### STATED TASK
Write the next part of the forum post about the SolusVM WHMCS module, picking up after its last sentence.

** Start of PAGE **

# SolusVM WHMCS Module from ModulesGarden



## SkylarM (Jun 4, 2013)

So I JUST got access to this from ModulesGarden. Still somewhat incomplete, and I don't have access (yet) to the Reseller or the Cloud Module portion of this (that should be later in the week hopefully), but here's what we have so far.

You can manage everything VPS wise that you can in SolusVM via this module. Only downside is it didn't include PowerDNS, but a separate module for that fixes that right up.

These guys really thought it all out so far. It even includes appropriate support for KVM/Xen with ISO Mount/Unmount and boot priorities -- Unfortunately I don't have a KVM node to test this with yet, but the functionality appears to be there.

My understanding of the "Cloud" module is that it should function similarly to that of Hostbill's "CLOUD" function -- IE you can make multiple VPS as long as you remain within your limits of the package amounts (ram, bandwidth, ip, disk), scale, re-size, upgrade/downgrade, etc with ease.

*This is still in beta, but if any client wishes to get access to this for their service, they can open a ticket and we can put your VPS on the panel.* We'd also like to find a tester or two to play with it on the client side of things and report back any bugs they may find so we can relay this to the ModulesGarden dev team.

Without further ado, here's the screenshots!

** End of PAGE **
** Start of DATA ROWS **

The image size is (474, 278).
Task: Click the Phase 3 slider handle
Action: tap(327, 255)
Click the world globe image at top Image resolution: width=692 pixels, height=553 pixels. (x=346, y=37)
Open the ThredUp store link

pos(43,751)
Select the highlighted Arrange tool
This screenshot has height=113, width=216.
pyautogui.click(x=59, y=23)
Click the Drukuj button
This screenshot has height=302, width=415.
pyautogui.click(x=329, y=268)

** End of DATA ROWS **
** Start of DATA ROWS **

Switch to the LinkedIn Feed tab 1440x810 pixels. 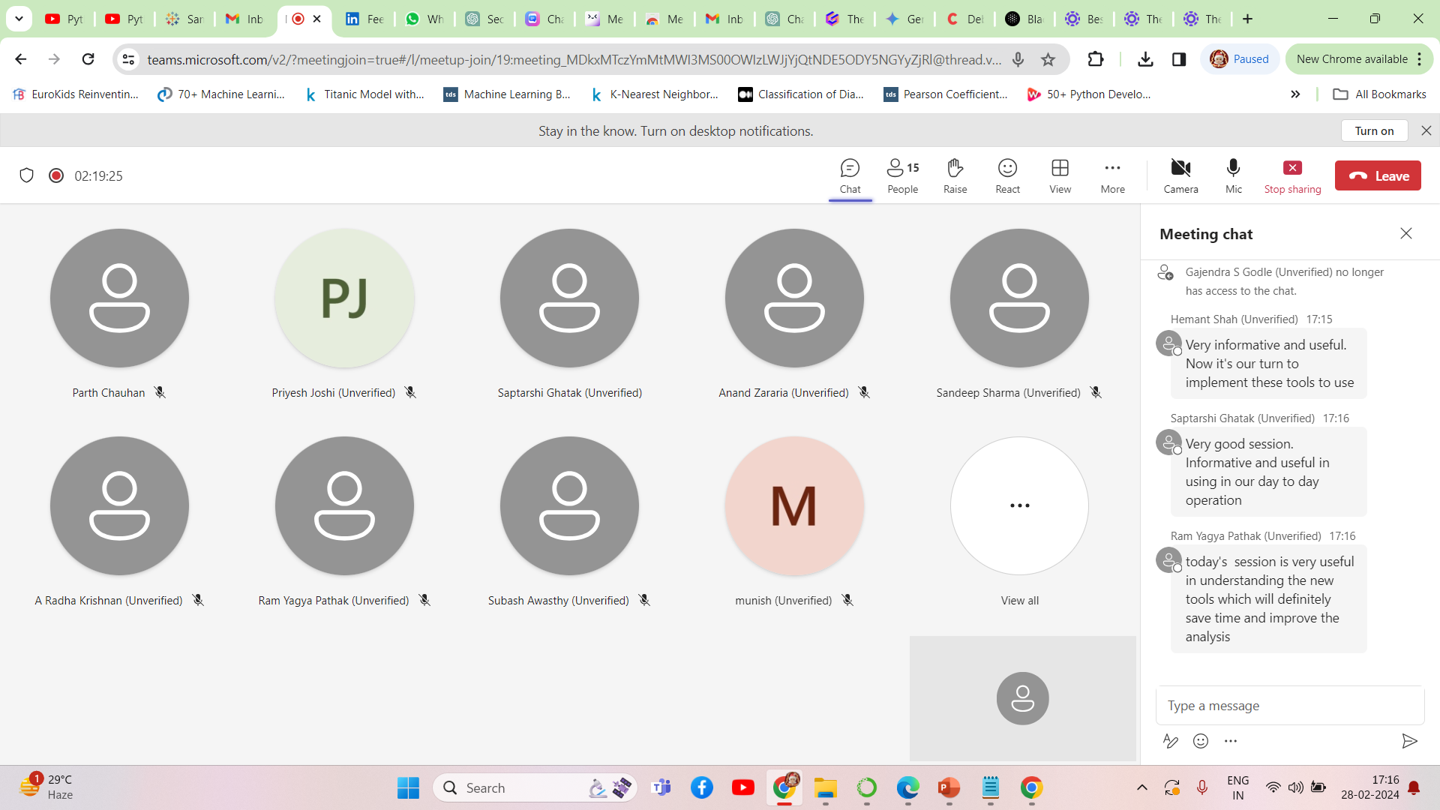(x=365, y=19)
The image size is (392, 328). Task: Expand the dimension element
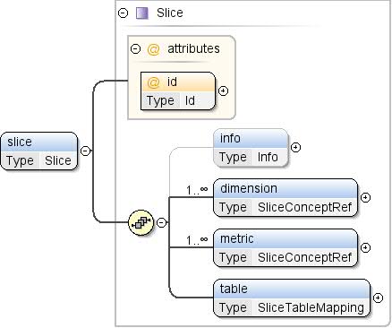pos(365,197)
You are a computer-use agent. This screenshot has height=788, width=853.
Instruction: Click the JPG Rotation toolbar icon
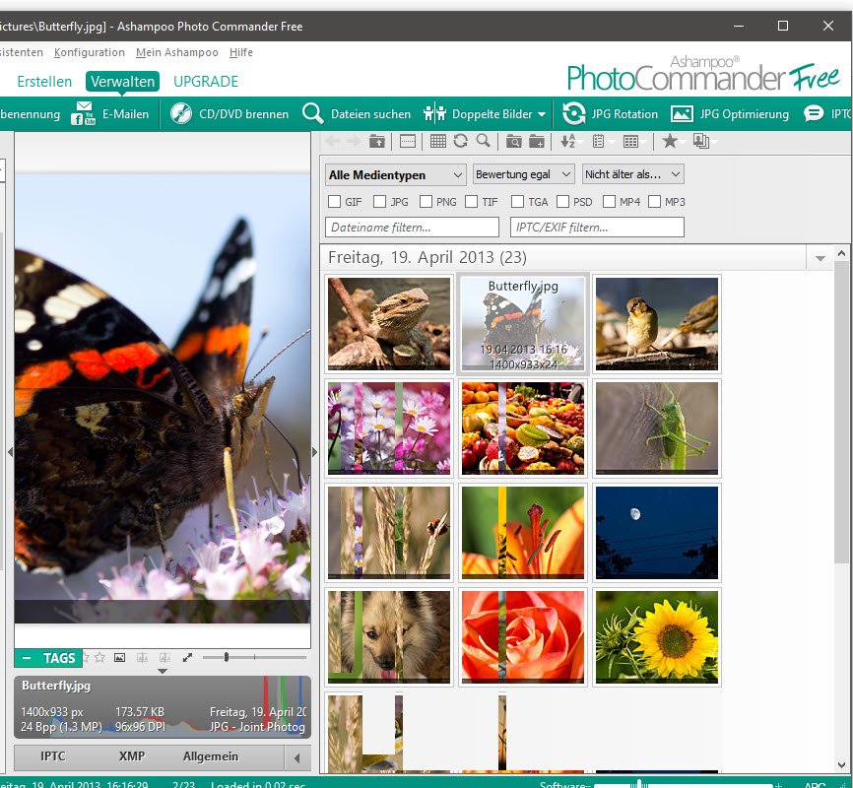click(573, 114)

** End of DATA ROWS **
** Start of DATA ROWS **

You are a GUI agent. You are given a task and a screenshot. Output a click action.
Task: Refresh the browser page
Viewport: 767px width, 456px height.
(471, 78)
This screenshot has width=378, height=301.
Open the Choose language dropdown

** End of DATA ROWS **

### WRITTEN ANSWER
Main Package Area: http://i.imgur.com/XEoe3XU.png

Client Area "Manager": http://i.imgur.com/KIdfAoH.png

A closer look to the top: http://i.imgur.com/BzLd0Gf.png

Just Graphs: http://i.imgur.com/JdMo1J6.png

Rebuilding: http://i.imgur.com/F84B5Kb.png

Rebooted message: http://i.imgur.com/E04gkxD.png

Console: http://i.imgur.com/FlPATmq.png

Primary Admin Area: http://i.imgur.com/V0AwGNY.png

Status and Graphs: http://i.imgur.com/0BHudnd.png

Module Options: http://i.imgur.com/WcjNNd1.png


----------



## Reece-DM (Jun 4, 2013)

Looks nice I may give it a shot if i get a chance again with WHMCS.


----------



## mikho (Jun 4, 2013)

Very nice!


Sorry if this may sound stupid but is this a module which controls solusvm or a replacement?


----------



## Ivan (Jun 4, 2013)

mikho said:


> Very nice!
> 
> 
> Sorry if this may sound stupid but is this a module which controls solusvm or a replacement?


It controls SolusVM.


----------



## turfhosting (Jun 5, 2013)

Looks nice. I think WHMCS will probably ended up doing this and that work will be wasted -.-


----------



## SkylarM (Jun 5, 2013)

turfhosting said:


> Looks nice. I think WHMCS will probably ended up doing this and that work will be wasted -.-


Why would WHMCS do it? If they wanted to, they would have done it by now -- but Solus already have a working free module. The ModulesGarden module is basically the non crappy version that actually works and has a lot more features -- not to mention the other goodies they are including in the Cloud/Reseller packages AND they are going to include advanced billing, so we can bill by the hour if we want


----------



## SkylarM (Jun 8, 2013)

Brief update to this, more shots of it fully integrated into our existing theme:

Wanted to update this with a few more pictures

Information: https://crissic.net/ModulesGarden/Information.png
Manage VPS: https://crissic.net/ModulesGarden/Manage.png
Product Page: https://crissic.net/ModulesGarden/Product Page.png
Rebuild: https://crissic.net/ModulesGarden/Rebuild.png

Unfortunately Console still doesn't work as I have my Solus install on a non standard port, and ModulesGarden hasn't provided an option to specify ports or specific forced URLs instead of the IP yet (but I am told it is coming soon).


----------



## Nick_A (Jun 21, 2013)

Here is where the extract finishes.